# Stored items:
+--
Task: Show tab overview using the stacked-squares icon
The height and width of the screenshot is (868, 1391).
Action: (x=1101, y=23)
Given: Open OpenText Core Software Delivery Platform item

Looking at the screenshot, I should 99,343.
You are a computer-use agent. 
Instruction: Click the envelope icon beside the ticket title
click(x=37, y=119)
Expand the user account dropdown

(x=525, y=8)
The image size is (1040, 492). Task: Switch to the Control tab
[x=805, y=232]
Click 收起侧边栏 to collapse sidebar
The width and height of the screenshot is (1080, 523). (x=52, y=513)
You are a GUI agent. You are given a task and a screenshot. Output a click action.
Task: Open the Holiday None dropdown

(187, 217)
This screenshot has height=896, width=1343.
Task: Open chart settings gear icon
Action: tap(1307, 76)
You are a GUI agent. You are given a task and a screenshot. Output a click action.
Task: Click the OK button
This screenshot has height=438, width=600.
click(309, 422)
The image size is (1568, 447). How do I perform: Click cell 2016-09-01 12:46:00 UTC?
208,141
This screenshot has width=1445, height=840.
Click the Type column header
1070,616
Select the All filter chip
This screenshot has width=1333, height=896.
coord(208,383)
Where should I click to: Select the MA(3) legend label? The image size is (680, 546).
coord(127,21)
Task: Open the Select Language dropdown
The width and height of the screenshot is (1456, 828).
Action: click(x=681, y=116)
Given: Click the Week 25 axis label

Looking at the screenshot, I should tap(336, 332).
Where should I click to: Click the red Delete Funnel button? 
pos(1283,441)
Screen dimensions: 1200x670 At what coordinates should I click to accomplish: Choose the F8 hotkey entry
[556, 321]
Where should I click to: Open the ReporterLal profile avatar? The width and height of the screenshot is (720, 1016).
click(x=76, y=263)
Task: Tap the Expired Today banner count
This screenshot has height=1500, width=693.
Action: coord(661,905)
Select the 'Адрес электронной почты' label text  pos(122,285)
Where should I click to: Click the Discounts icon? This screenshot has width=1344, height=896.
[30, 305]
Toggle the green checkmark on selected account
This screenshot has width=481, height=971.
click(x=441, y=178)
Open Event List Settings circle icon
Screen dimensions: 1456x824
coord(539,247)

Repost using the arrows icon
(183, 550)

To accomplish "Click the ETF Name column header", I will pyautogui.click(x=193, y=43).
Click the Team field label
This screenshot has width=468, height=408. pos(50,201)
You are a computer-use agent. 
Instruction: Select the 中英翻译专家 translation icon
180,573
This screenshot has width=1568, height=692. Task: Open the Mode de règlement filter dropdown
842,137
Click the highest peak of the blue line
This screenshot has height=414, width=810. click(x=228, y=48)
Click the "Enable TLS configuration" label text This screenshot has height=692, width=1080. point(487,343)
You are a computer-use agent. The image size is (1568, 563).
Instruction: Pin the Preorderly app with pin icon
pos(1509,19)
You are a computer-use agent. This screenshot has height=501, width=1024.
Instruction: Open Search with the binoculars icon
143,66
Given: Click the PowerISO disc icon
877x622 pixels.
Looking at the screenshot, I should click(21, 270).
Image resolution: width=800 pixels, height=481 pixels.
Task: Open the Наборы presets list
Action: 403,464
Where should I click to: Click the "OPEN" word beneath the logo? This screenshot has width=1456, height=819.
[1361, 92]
+--
What needs duplicating is the run of lines from the one containing "You are a computer-use agent. The" through the last line of the entries above, exact and complete.

# Response box:
You are a computer-use agent. The image size is (1568, 563).
Instruction: Pin the Preorderly app with pin icon
pos(1509,19)
You are a computer-use agent. This screenshot has height=501, width=1024.
Instruction: Open Search with the binoculars icon
143,66
Given: Click the PowerISO disc icon
877x622 pixels.
Looking at the screenshot, I should click(21, 270).
Image resolution: width=800 pixels, height=481 pixels.
Task: Open the Наборы presets list
Action: 403,464
Where should I click to: Click the "OPEN" word beneath the logo? This screenshot has width=1456, height=819.
[1361, 92]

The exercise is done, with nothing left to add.